+1 maintenance report

Previous Topic Next Topic
 
classic Classic list List threaded Threaded
5 messages Options
Reply | Threaded
Open this post in threaded view
|

+1 maintenance report

Bryce Harrington-8
Two priorities I focused on this week were getting ruby unblocked, and
drive phpunit towards completion.  In addition, I got about 80 other
packages to migrate via rebuilds and retriggers.

### Ruby / Rubygems / Rails ###

The Ruby transition has been gridlocked due to Node stuff, so I gave
this some priority attention this week.  tldr; I got the Node stuff
sorted but there's still some Ruby stuff to be done.

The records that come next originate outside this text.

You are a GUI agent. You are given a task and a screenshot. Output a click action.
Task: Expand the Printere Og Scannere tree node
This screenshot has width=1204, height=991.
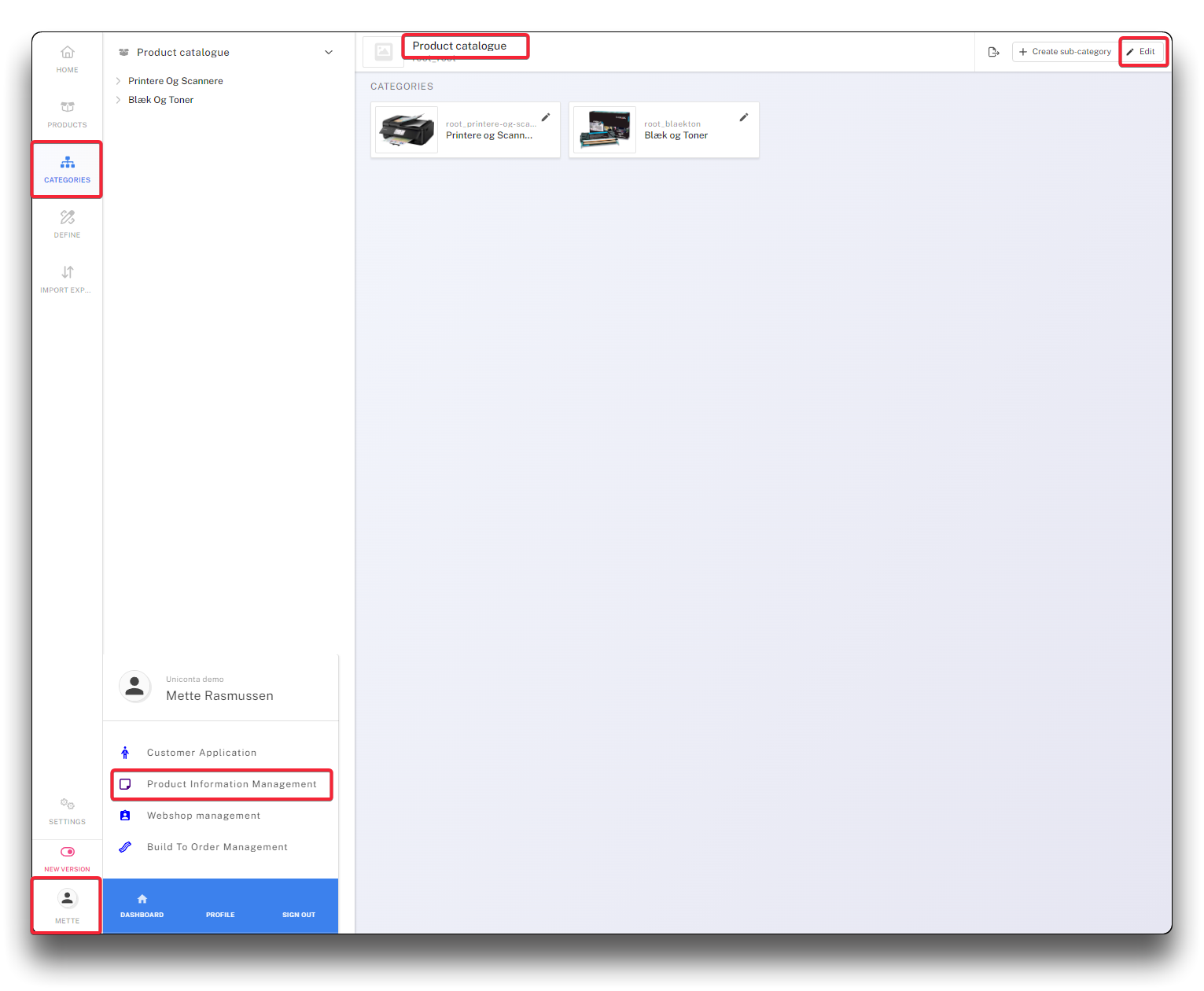click(118, 81)
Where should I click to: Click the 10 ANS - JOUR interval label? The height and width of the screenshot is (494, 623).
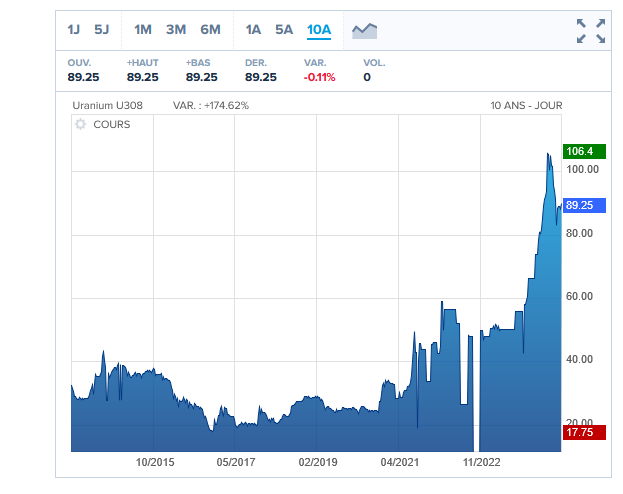(526, 105)
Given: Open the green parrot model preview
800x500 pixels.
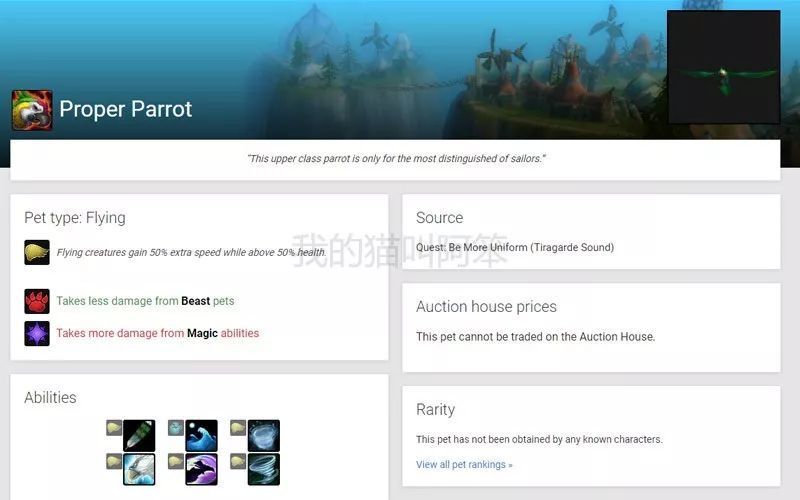Looking at the screenshot, I should 723,67.
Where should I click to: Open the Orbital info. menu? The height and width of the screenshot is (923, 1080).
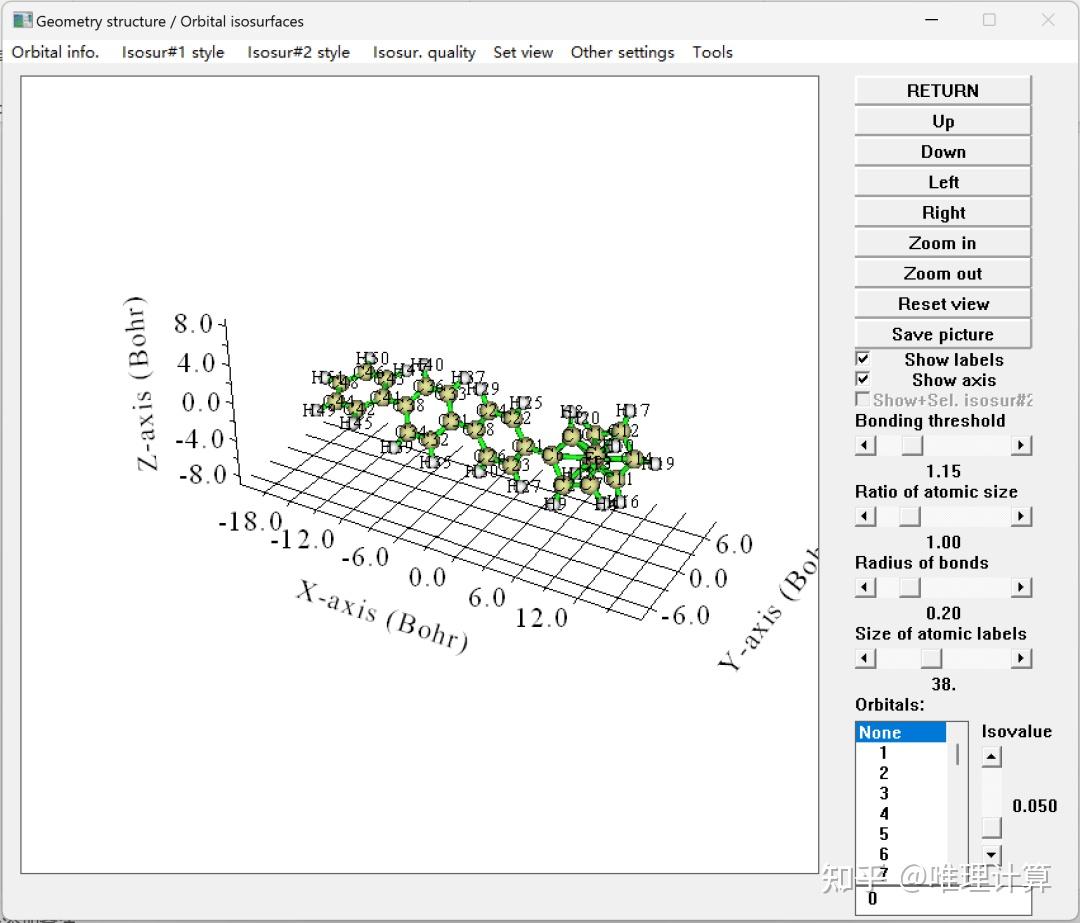tap(55, 52)
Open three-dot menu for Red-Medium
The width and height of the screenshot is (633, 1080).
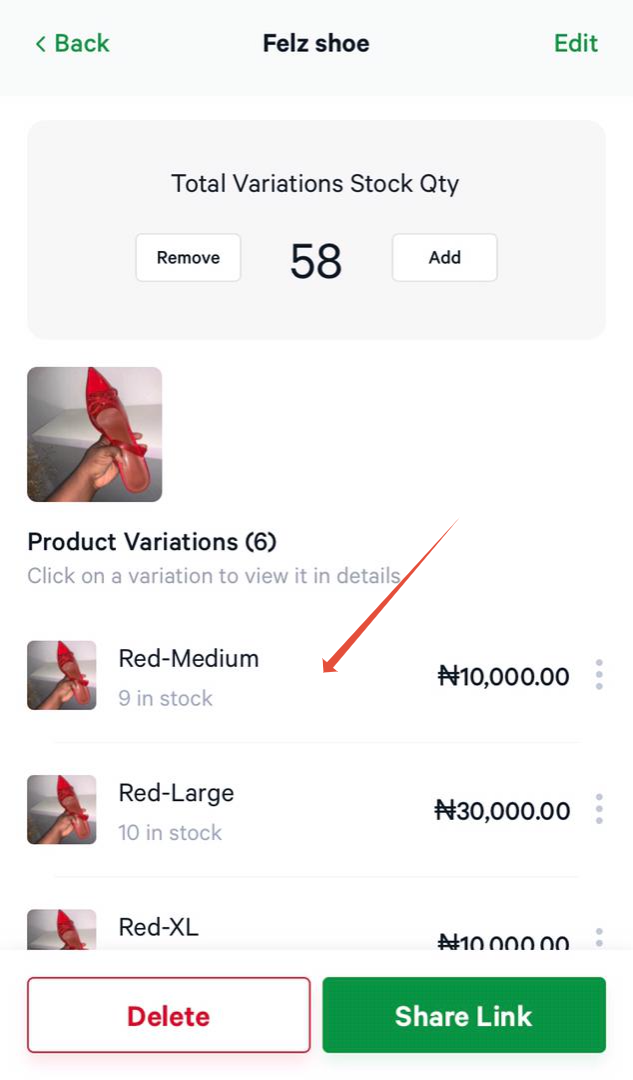click(x=599, y=675)
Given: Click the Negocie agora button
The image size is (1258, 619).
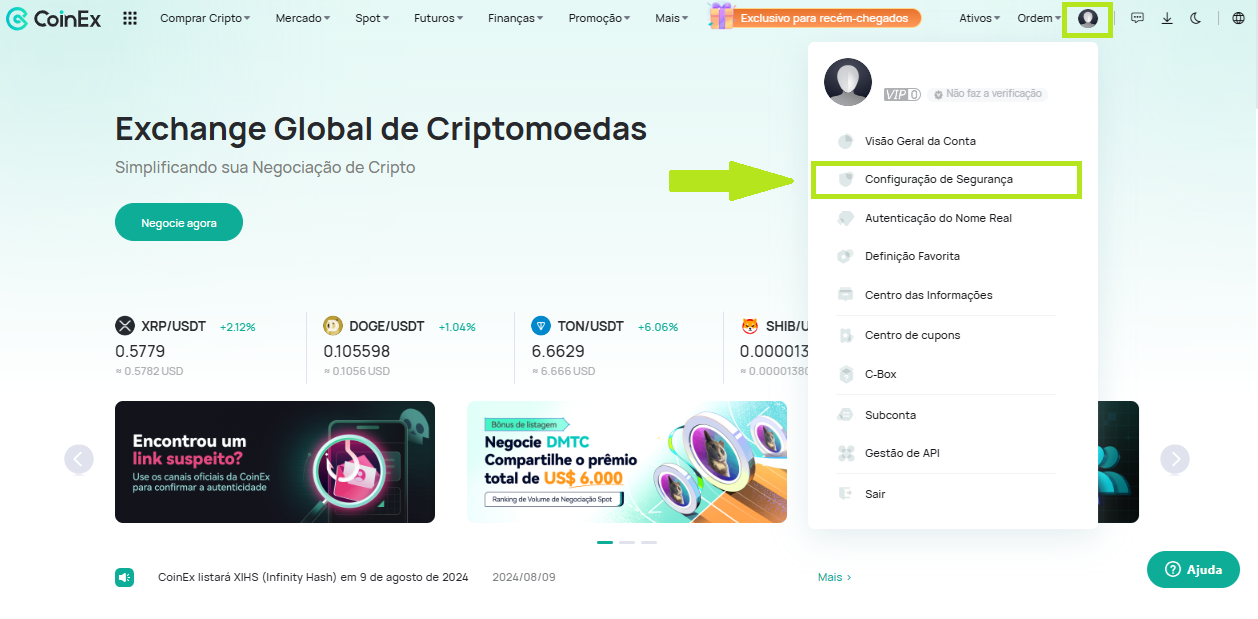Looking at the screenshot, I should coord(179,222).
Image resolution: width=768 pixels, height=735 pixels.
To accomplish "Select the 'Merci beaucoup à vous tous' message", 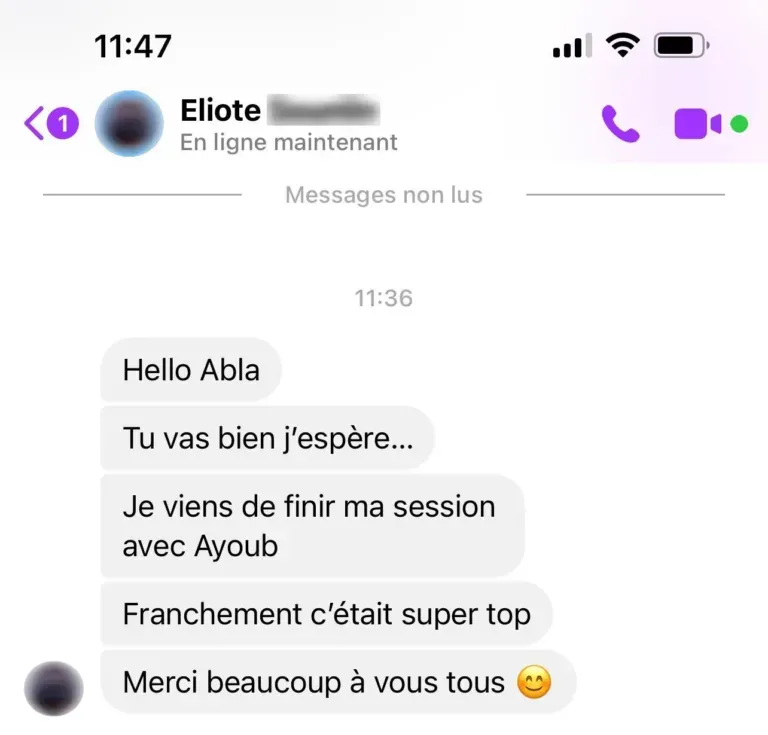I will [338, 682].
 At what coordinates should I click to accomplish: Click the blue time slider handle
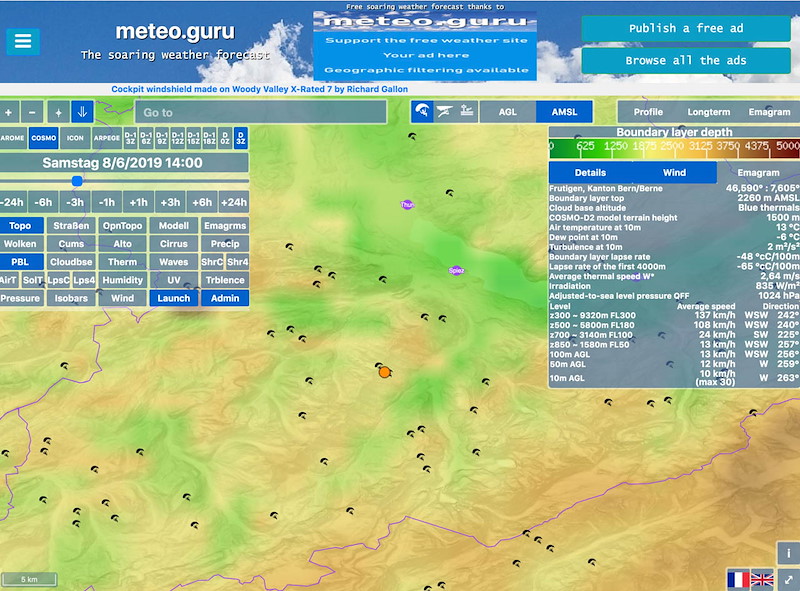[77, 181]
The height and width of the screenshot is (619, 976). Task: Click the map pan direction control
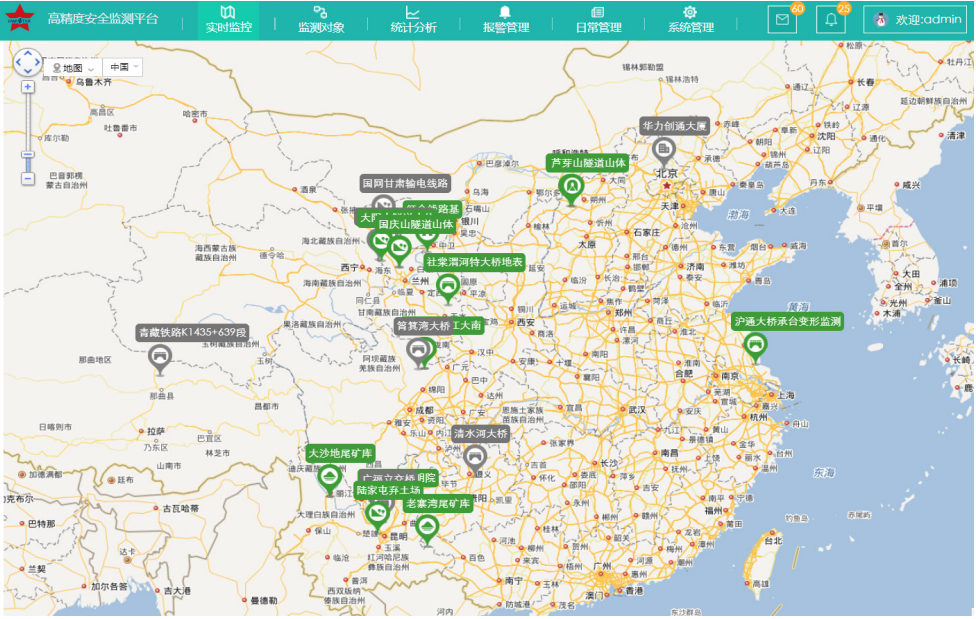click(28, 62)
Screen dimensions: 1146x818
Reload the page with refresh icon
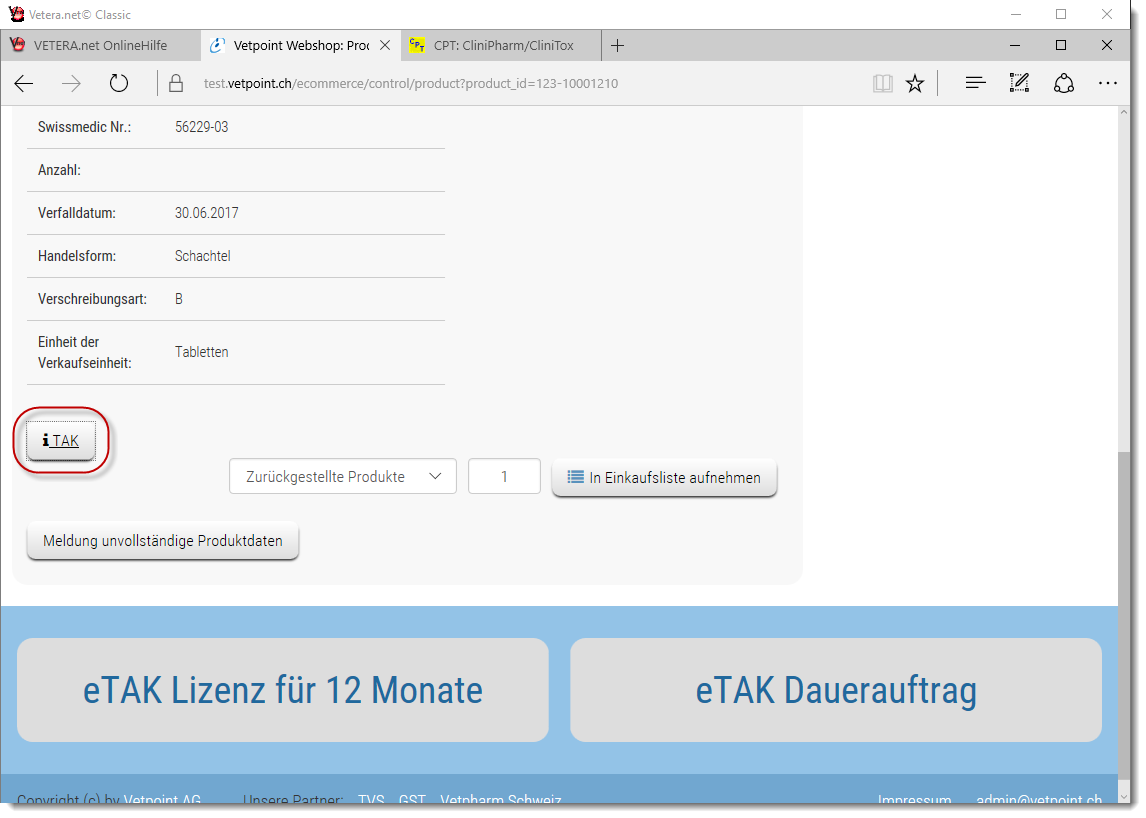point(119,84)
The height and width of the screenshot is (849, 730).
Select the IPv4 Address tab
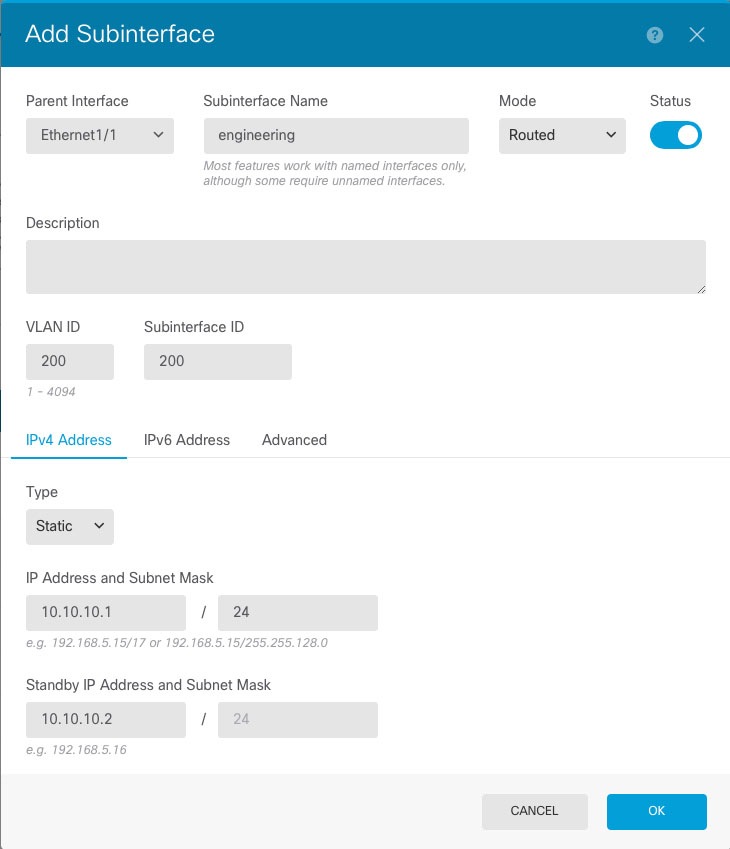coord(68,440)
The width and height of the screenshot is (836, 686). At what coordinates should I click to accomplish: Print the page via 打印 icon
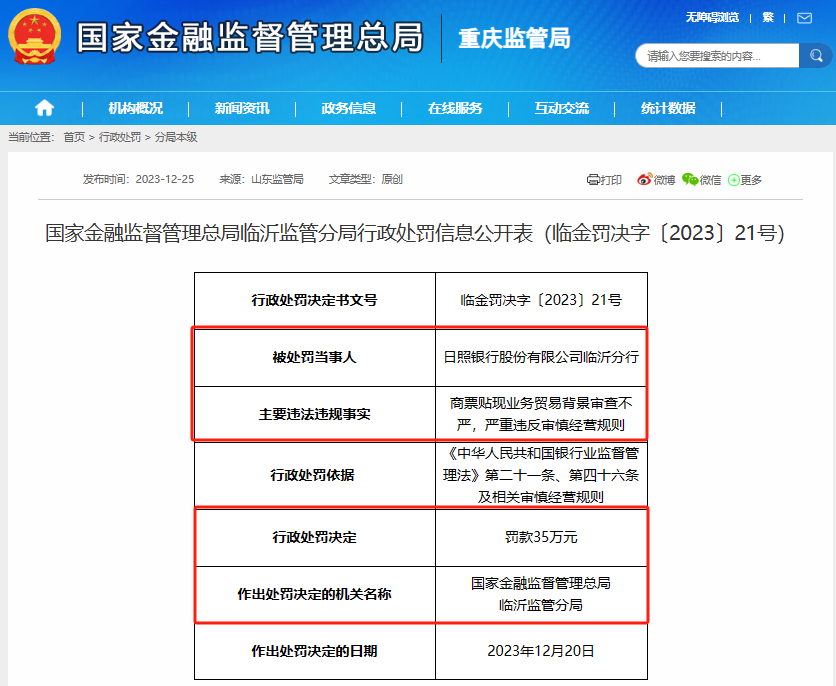coord(604,180)
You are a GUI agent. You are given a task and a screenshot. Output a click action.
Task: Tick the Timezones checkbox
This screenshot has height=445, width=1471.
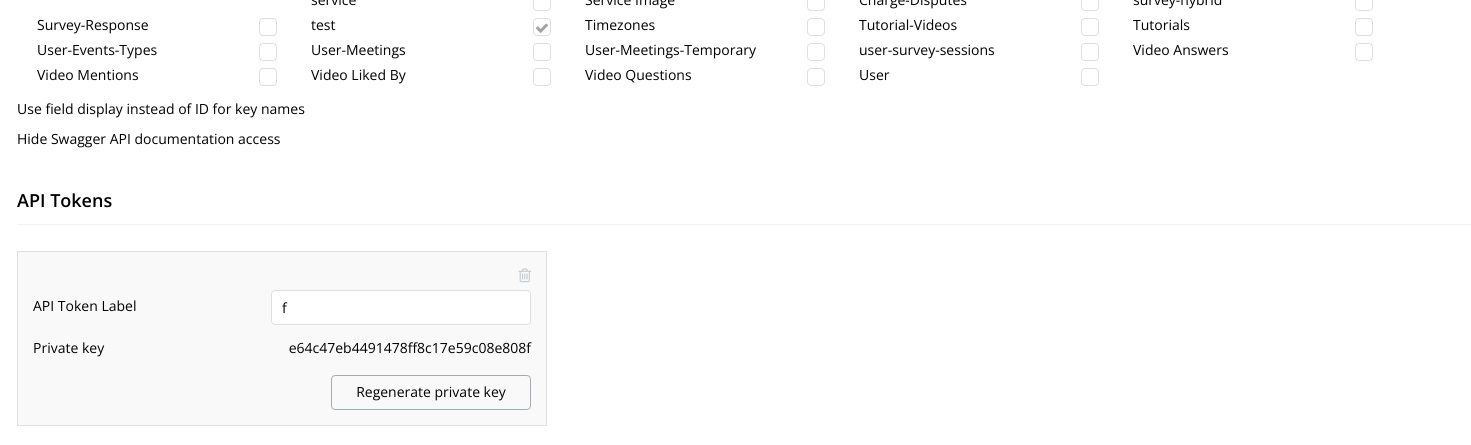(x=816, y=27)

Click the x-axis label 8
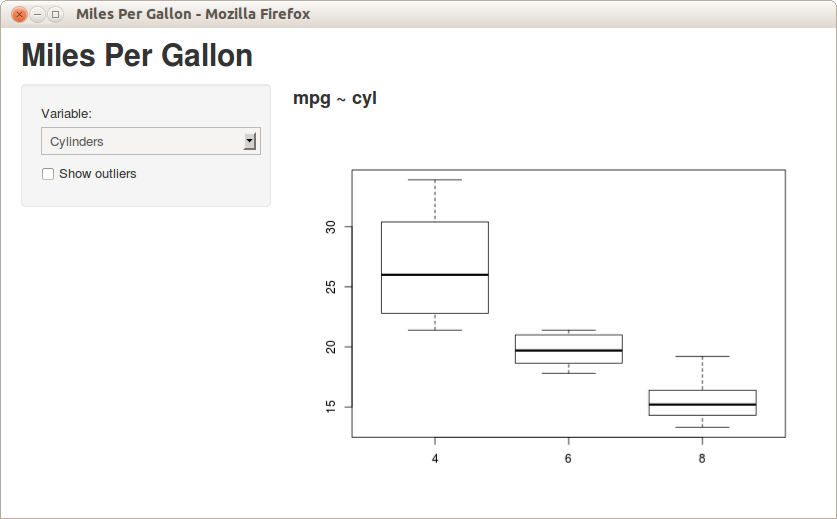point(702,459)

Ruby is blocked by rubygems, which is blocked by rails, which is blocked
by node-rollup.  Node-rollup's transition involved a few things, but the
key piece was node-rollup-plugin-node-resolve, which had a Breaks on the
exact version of rollup that is currently in hirsute.  This created a
situation where node-rollup FTBFS because it requires both rollup and
node-rollup-plugin-node-resolve, but could not have both installed
simultaneously due to the Breaks.  I softened the Breaks to allow
hirsute's rollup, which enabled node-rollup to build.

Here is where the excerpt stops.